» **Goal of the exercise**
Take the entries below and print, exactly, the stretch from the line containing "Terms & Conditions (827, 1569)" through the line containing "Logout (1193, 1497)", both included.

» **Record extracts**
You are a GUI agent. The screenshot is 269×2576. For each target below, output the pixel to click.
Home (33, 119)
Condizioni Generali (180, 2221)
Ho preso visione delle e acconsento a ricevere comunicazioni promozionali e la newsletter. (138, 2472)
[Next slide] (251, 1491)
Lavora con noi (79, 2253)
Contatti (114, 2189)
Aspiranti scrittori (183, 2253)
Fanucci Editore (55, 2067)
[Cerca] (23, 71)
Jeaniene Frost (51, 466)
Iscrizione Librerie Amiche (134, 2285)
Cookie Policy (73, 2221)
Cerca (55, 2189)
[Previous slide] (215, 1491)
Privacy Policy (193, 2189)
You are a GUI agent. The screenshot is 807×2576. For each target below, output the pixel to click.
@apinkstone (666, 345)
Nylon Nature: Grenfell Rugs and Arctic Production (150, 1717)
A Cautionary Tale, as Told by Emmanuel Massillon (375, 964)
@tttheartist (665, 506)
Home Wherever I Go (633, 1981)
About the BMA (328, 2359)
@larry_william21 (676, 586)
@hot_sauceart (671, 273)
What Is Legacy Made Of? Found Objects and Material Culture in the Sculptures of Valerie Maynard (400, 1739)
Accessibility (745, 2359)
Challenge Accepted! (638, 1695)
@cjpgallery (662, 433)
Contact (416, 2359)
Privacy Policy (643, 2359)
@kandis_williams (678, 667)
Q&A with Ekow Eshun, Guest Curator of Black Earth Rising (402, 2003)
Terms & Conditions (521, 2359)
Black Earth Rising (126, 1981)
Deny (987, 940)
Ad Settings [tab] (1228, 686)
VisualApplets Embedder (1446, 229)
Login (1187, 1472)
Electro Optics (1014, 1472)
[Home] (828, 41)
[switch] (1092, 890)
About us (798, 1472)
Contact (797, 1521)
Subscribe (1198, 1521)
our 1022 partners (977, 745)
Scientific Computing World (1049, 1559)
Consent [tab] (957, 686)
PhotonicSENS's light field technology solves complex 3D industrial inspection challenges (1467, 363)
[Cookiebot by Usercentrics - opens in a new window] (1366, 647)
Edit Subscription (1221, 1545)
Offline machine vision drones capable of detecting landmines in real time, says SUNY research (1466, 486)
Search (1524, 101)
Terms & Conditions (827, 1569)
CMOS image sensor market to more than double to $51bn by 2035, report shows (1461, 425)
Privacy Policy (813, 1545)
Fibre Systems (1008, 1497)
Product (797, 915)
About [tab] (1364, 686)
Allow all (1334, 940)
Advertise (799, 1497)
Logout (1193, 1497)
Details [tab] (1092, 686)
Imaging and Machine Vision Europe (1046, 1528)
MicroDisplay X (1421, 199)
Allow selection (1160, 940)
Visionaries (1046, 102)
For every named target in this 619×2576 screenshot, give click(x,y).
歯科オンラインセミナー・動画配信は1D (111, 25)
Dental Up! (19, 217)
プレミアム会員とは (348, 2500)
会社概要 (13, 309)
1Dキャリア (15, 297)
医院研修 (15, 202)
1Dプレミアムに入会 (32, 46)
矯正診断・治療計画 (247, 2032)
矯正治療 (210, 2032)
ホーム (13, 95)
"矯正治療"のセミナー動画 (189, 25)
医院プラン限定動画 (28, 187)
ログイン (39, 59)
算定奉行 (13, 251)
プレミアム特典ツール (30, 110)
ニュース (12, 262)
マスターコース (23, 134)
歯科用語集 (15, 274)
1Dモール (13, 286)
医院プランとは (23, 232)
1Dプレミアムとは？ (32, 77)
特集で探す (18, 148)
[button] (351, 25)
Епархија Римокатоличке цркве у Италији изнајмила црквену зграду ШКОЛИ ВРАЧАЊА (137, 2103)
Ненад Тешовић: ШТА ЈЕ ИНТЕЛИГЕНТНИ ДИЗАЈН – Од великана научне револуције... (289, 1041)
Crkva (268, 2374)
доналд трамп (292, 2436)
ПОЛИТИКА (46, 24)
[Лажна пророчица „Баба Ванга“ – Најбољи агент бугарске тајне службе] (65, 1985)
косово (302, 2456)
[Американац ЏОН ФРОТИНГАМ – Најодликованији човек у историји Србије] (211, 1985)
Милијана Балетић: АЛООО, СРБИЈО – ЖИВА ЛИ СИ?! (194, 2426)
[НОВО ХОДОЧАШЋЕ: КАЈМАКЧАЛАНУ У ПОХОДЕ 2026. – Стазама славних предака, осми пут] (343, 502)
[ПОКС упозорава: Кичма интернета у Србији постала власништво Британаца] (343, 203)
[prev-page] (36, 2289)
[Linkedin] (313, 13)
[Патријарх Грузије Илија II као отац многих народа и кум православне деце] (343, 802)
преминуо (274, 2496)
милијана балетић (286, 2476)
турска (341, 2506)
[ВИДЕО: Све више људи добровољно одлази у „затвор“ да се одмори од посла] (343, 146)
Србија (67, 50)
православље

» **Answer to the exercise**
Terms & Conditions (827, 1569)
CMOS image sensor market to more than double to $51bn by 2035, report shows (1461, 425)
Privacy Policy (813, 1545)
Fibre Systems (1008, 1497)
Product (797, 915)
About [tab] (1364, 686)
Allow all (1334, 940)
Advertise (799, 1497)
Logout (1193, 1497)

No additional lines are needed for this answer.